- [Aim of the exercise]:
All that is wanted is the span of lines from the one with "Task: Click the fullscreen toggle icon" to the last line of the data, copied exactly.
___ Task data ___
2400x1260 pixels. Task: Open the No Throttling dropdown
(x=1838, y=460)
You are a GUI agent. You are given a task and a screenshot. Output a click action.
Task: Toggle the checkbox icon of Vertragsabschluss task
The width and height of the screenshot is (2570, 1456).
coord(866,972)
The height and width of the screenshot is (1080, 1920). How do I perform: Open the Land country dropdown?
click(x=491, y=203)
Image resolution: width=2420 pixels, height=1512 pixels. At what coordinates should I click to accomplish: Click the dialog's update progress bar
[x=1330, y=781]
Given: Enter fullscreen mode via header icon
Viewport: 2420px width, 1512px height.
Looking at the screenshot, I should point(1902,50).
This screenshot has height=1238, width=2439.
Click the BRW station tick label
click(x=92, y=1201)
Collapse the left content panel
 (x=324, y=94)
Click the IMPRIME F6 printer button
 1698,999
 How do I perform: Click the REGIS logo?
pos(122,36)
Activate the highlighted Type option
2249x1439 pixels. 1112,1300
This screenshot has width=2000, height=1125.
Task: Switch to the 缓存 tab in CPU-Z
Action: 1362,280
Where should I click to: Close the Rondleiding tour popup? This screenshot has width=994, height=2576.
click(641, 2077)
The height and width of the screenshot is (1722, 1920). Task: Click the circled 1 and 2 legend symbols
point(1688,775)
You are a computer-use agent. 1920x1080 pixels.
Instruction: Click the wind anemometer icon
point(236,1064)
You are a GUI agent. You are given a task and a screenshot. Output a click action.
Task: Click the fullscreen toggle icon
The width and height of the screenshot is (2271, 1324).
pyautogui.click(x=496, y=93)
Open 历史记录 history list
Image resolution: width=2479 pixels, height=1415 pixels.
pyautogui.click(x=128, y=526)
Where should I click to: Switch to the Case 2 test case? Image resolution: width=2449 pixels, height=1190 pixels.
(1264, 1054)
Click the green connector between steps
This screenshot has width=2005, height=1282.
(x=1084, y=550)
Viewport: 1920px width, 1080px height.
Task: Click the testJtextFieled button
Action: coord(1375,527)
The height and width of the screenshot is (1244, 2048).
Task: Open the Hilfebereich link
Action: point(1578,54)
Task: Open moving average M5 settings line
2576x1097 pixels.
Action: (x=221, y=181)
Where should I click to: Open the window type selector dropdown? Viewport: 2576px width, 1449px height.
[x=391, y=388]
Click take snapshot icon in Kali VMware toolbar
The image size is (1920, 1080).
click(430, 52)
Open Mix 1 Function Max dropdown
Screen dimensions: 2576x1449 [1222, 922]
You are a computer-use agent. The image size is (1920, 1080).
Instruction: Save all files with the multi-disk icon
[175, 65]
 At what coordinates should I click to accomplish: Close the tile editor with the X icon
___
- [Result of this exercise]:
Task: Click the fullscreen toggle icon
The width and height of the screenshot is (2271, 1324).
pyautogui.click(x=496, y=93)
Open 历史记录 history list
Image resolution: width=2479 pixels, height=1415 pixels.
pyautogui.click(x=128, y=526)
Where should I click to: Switch to the Case 2 test case? Image resolution: width=2449 pixels, height=1190 pixels.
(1264, 1054)
Click the green connector between steps
This screenshot has width=2005, height=1282.
(x=1084, y=550)
Viewport: 1920px width, 1080px height.
Task: Click the testJtextFieled button
Action: coord(1375,527)
The height and width of the screenshot is (1244, 2048).
Task: Open the Hilfebereich link
Action: point(1578,54)
Task: Open moving average M5 settings line
2576x1097 pixels.
Action: (x=221, y=181)
Where should I click to: Open the window type selector dropdown? Viewport: 2576px width, 1449px height.
[x=391, y=388]
Click take snapshot icon in Kali VMware toolbar
The image size is (1920, 1080).
click(430, 52)
Open Mix 1 Function Max dropdown
Screen dimensions: 2576x1449 [1222, 922]
You are a computer-use agent. The image size is (1920, 1080).
Instruction: Save all files with the multi-disk icon
[175, 65]
 At what coordinates should I click to accomplish: Close the tile editor with the X icon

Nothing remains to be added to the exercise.